We then compared the DEGs only between the HF and LF groups—that is, those genes upregulated in the endometrium by a Day 15 conceptus from a HF vs. a LF bull. The differences between groups were more subtle than the previous analysis above. Nonetheless, enrichment analysis indicated that these DEG were strongly enriched for certain functions. For example, the HF group was enriched for immune response, response to stimuli and regulation of cell communication and signaling. These processes were not seen in the LF group, where the main processes related to cilium organization and organelle assembly, amongst others.

Prior to applying the adjusted p-value, there were 791 DEGs between HF and LF, with 215 and 576 genes more expressed in HF or LF, respectively (p < 0.05). DAVID software revealed that DEGs with higher expression in LF were involved only in cell cycle and proteolysis. However, upregulated DEGs by HF conceptuses were strongly associated with immune process pathways, such as TNF, NF-kappa B, cytokine-cytokine receptor interaction, and TLR signaling. These pathways were also enriched by upregulated DEGs by IFNT treatment compared to the Control. Furthermore, only the HF, and not the LF group, significantly affected the expression of most genes on these pathways (p < 0.05) according to a negative binomial regression model. While selecting DEG by raw p-value risks the calling of some false positives, the different approaches employed, including WGCNA validated the differences between HF and LF groups. WGCNA is potentially more insightful than differential expression analysis as it is used to reveal clusters of co-expressed genes which are expected to be functionally related. Also functional analysis revealed a strong enrichment of immune-related pathways, consistent with previous data.

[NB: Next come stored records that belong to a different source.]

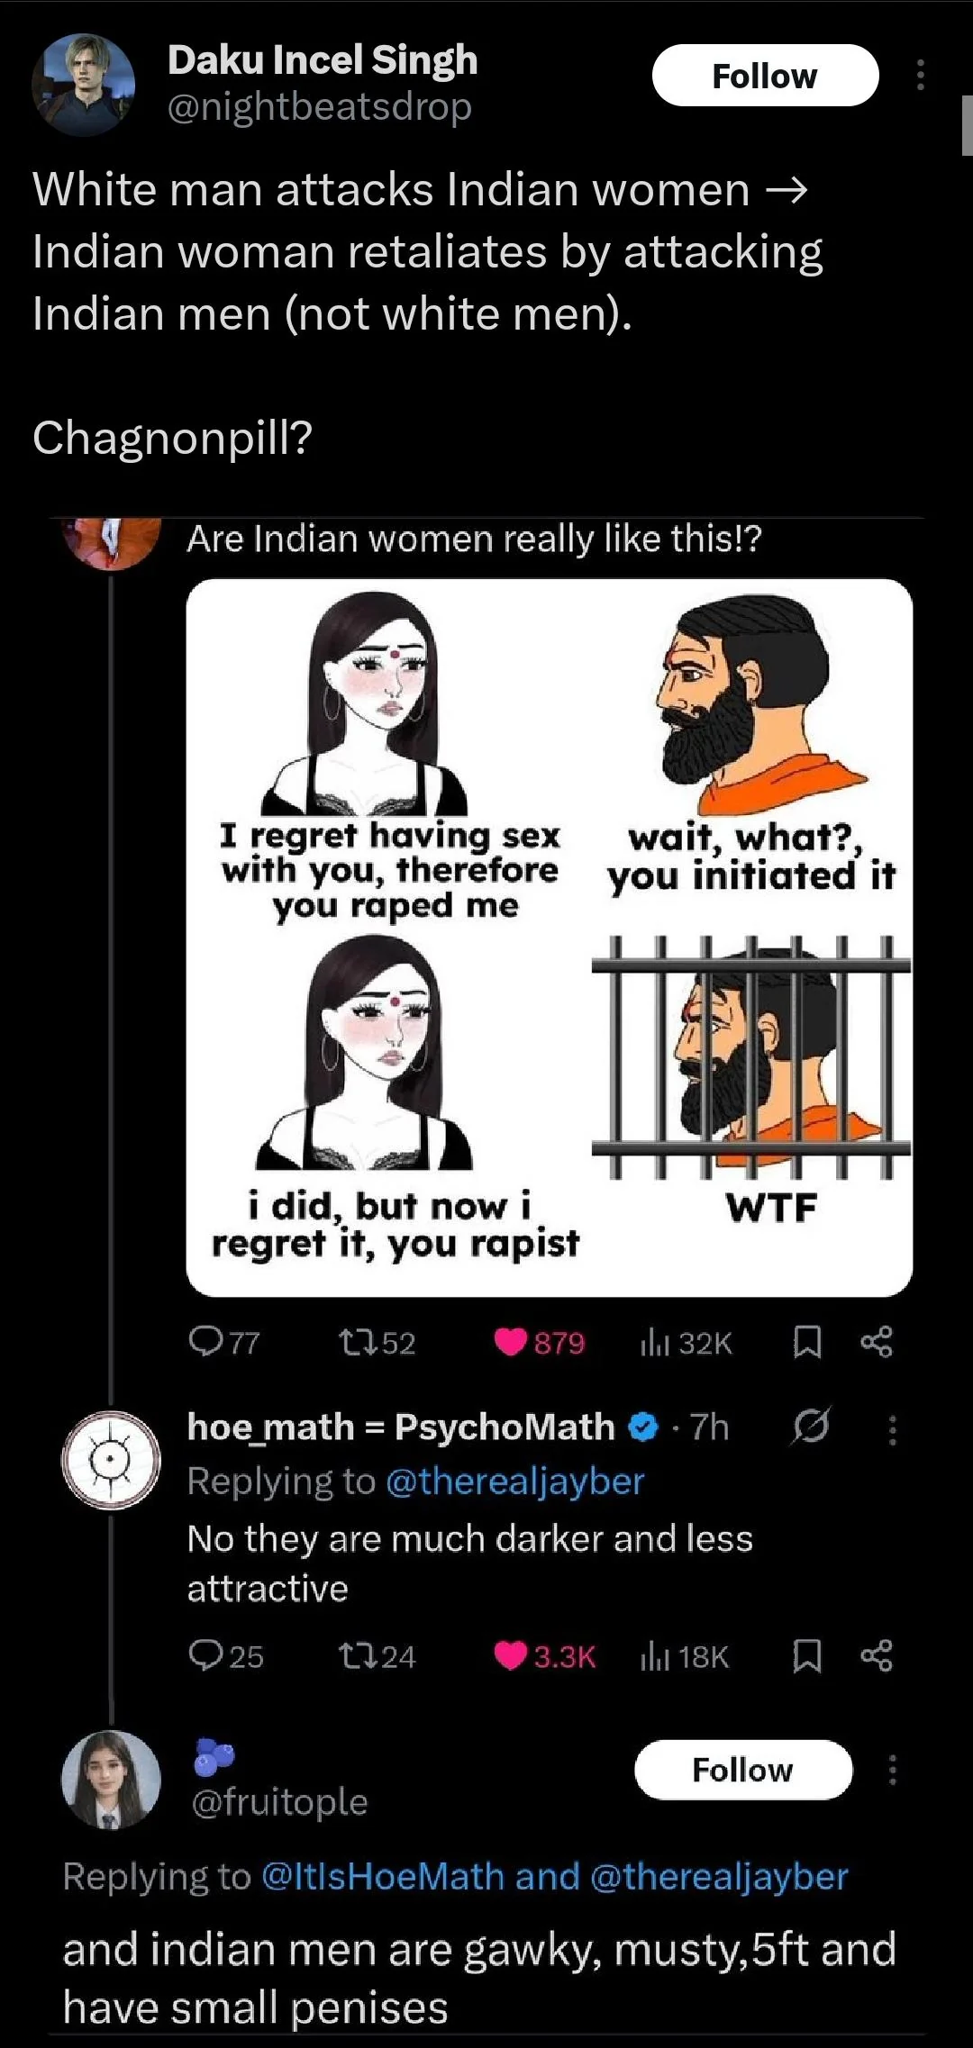Follow Daku Incel Singh
The height and width of the screenshot is (2048, 973).
[764, 76]
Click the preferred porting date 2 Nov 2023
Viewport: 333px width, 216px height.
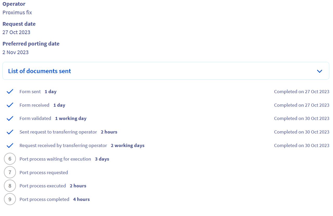[16, 52]
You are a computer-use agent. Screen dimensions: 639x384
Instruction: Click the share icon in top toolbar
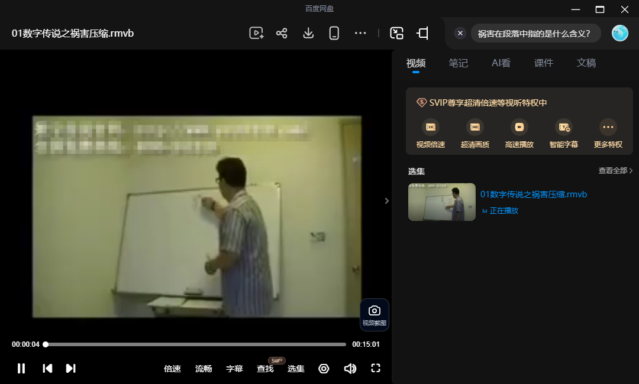(x=282, y=33)
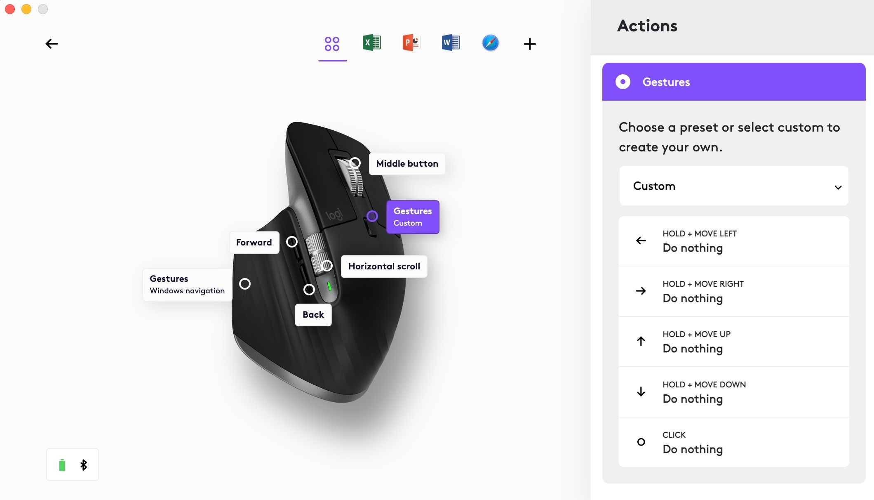Select the Gestures radio button option

(623, 81)
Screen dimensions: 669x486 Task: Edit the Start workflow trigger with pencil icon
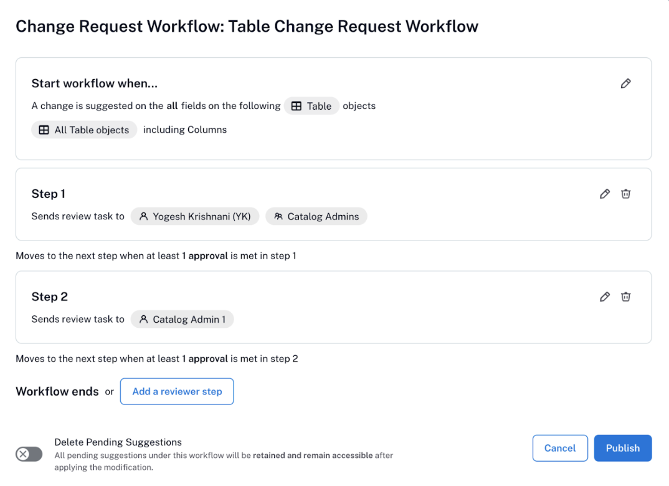625,83
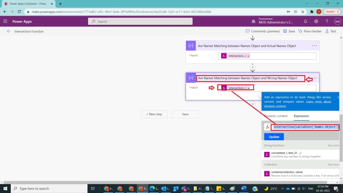Click the back arrow beside Intersection Function
This screenshot has width=343, height=193.
point(9,31)
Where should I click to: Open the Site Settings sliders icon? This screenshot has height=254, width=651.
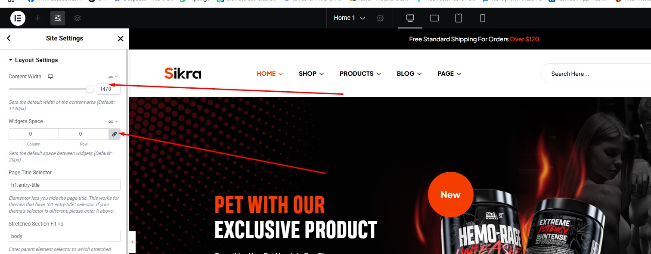pos(58,18)
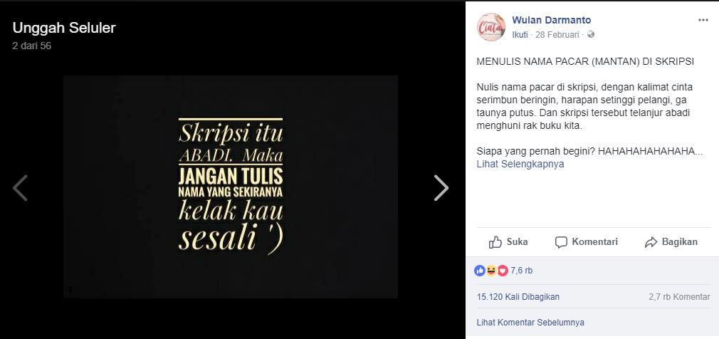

As mentioned above, in cattle, fertilization occurs in approximately 90% of matings and issues in subsequent embryogenesis, some of which may be related to the sperm, account for the vast majority of reproductive failures. The differences in endometrial gene expression induced by Day 15 conceptuses from HF and LF sires are likely driven by genetic and/or epigenetic factors associated with the sperm from these sires. Recently, Diaz-Lundahl et al. (2021) assessed the gene expression of single, in vivo derived embryos from high and low fertility Norwegian Red bulls. There were 62 DEG between the groups and those more highly expressed in embryos derived from LF bulls were associated with increased active metabolism, a trait linked with lower embryo survival rates (Baumann et al., 2007; Leese et al., 2007). Embryos generated from high fertility sires displayed a higher expression of genes associated with anti-apoptosis and regulation of cytokine signalling and are involved in several functions in the pre and peri implantation period. Male fertility status-associated DNA methylation signatures in sperm can lead to altered transcriptomic profiles in bovine preimplantation embryos (Kropp et al., 2017). Furthermore, we have recently reported, using the same population of HF and LF bulls as used in the current study, that sperm DNA methylation patterns at discrete CpGs and genes involved in embryonic development are related to bull fertility (Stiavnicka et al., 2022).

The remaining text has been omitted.